Am I going okay? And they begin to align the resources on local and state to really discuss this issue and whether it’s important in the community, and to the community and to the partners. Stage two is the planning stage from zero to three months, kicks off when the fundings are secure. So this only starts once they have the full year, the first year funding. So we don’t start anything until all the money is there for the first year. Then we identify the target area, the population, start talking about a sample for the community mapping process and identifying key residents in the community who may become community mappers, ultimately walkers and talkers. And we conduct the community mapping usually the end of the first quarter, the community mapping has begun to be implemented. From the 12th to the 24th month we’re doing program implementation. So remember I said after the analysis is done, we come back and disseminate that information to the community. So the initial core group is usually the mappers, the administrative partners, the program staff. We come back and do a thorough presentation of all the data that has been collected during the community mapping process.
So the first portion of the walkers and talkers training is actually like a three-hour presentation on the data that was collected. So they know what the community perceptions are. Then know what resources are already available in their community to begin this work. So we disseminate that. Dissemination happens throughout at that point. Once you collect that data that happens at your local meetings, at your home health parties all the way throughout the program and you find different ways to do it with fact sheets, with formal presentations, informal presentations, or what not. You train the walkers and talkers as I said, and the home health parties are usually beginning to be implemented by the end of the second quarter.
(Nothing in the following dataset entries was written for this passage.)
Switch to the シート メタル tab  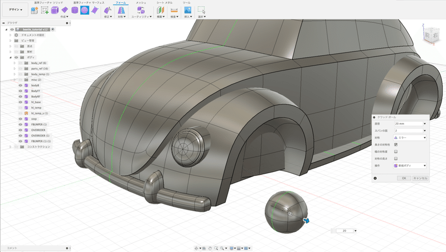pyautogui.click(x=164, y=3)

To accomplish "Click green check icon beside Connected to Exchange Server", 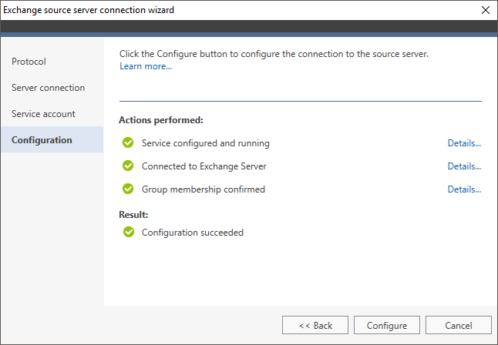I will click(x=128, y=166).
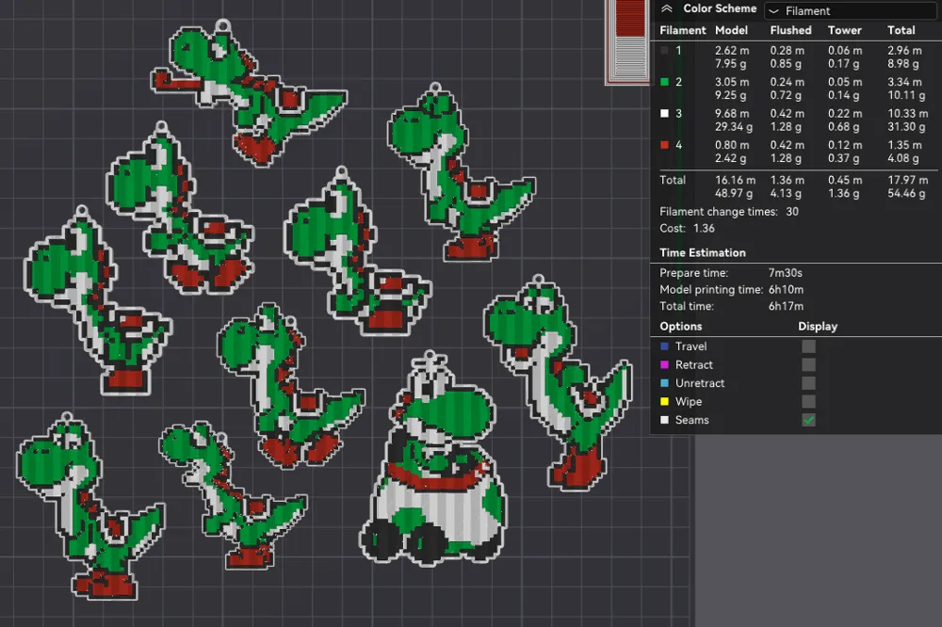Click the white Seams color icon
Screen dimensions: 942x627
[x=664, y=421]
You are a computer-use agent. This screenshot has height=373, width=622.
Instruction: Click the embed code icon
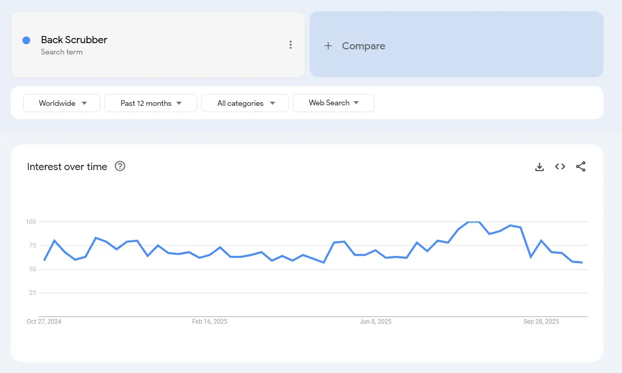point(560,166)
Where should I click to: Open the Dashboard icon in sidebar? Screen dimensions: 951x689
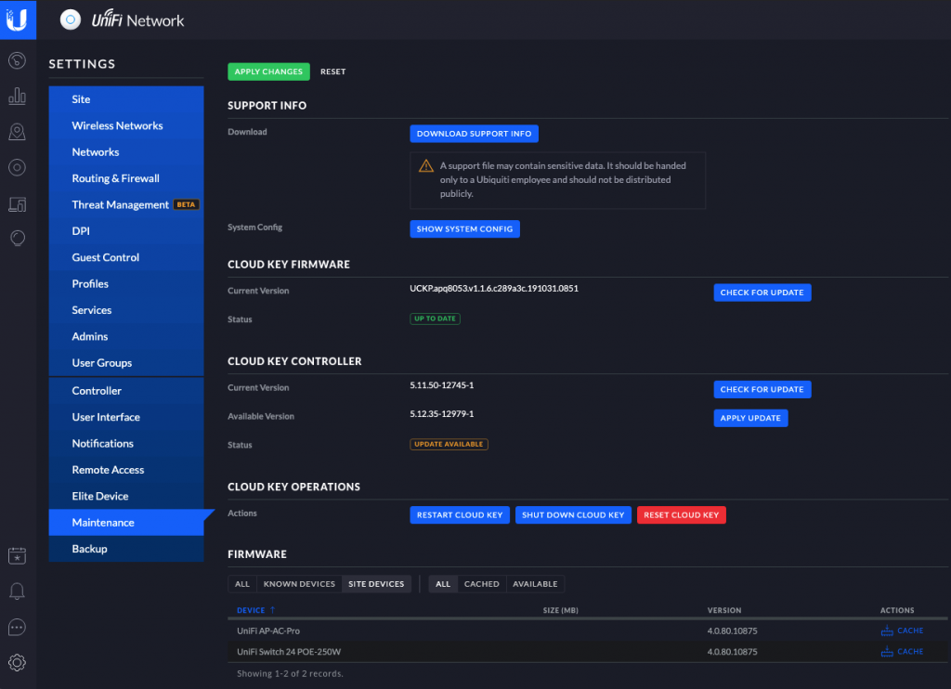[x=17, y=61]
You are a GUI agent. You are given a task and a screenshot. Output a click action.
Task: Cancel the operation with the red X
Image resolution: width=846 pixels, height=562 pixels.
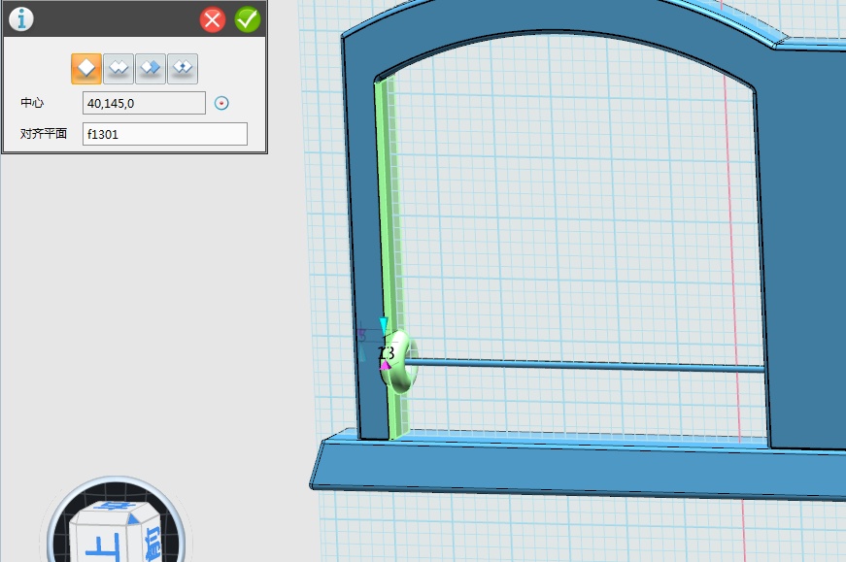point(213,19)
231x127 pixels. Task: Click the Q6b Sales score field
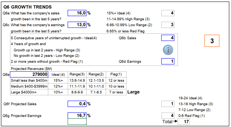(168, 38)
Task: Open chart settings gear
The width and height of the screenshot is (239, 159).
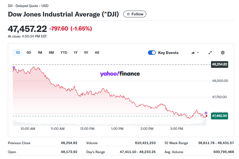Action: click(x=223, y=53)
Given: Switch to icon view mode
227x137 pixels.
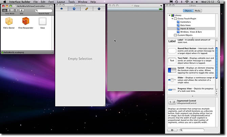Looking at the screenshot, I should (5, 10).
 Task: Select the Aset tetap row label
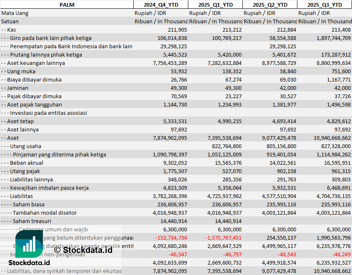point(20,121)

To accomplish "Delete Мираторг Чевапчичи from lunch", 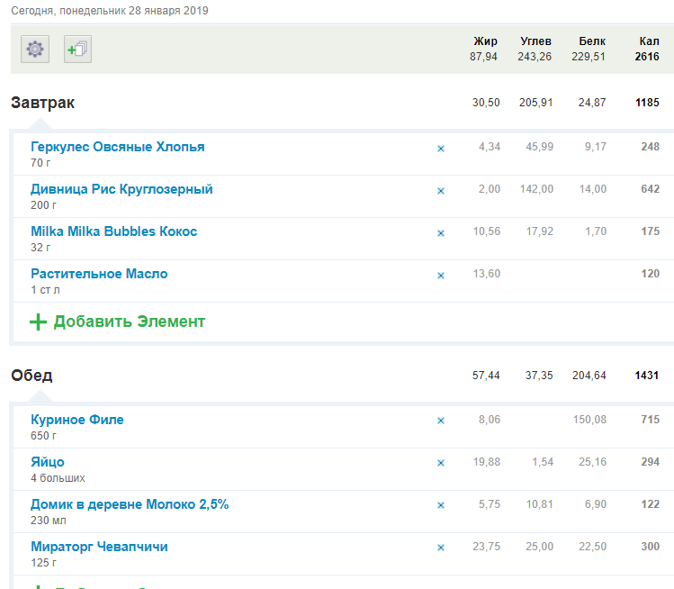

And then you move to stage four where activities are similar. We redo community mapping in stage four to really compare the community to it self. Remember Geri talked about comparing it to it self. So in the third year community mapping is done again. And the community at that point think about either have the results done, what they were supposed to do, given that we’ve implemented the program the right way and we can begin to expand the neighborhood or either replicate in other neighborhoods in that community. And this where all the sites come in 2005 update, site update, and where they were as far as the four stages.